What you need to do »
Pick out each line of the items below that contains the string "icon", with case counting, and copy those lines.

** BEGIN Entries provided **

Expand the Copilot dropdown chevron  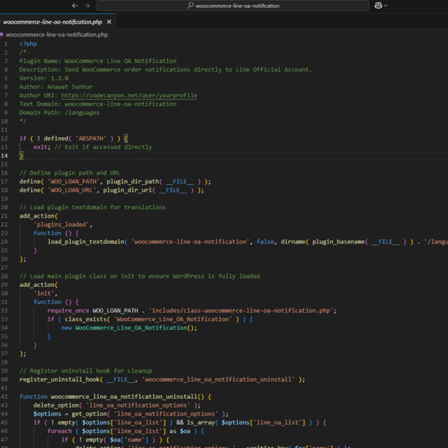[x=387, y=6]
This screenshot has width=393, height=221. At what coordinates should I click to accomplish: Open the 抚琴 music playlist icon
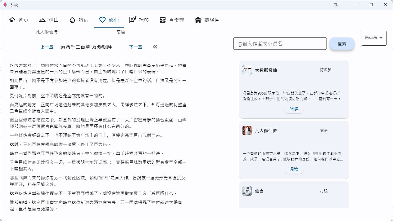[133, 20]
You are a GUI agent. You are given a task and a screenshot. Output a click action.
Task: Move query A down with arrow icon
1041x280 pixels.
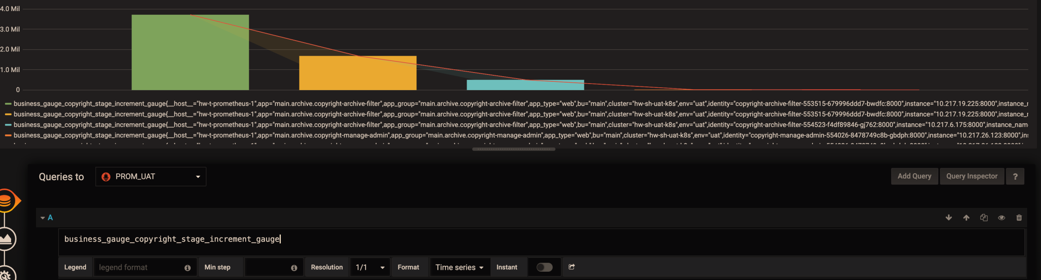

** END Entries provided **

The answer »
This screenshot has width=393, height=221. At what coordinates should I click to accomplish: Open the 抚琴 music playlist icon
Task: Move query A down with arrow icon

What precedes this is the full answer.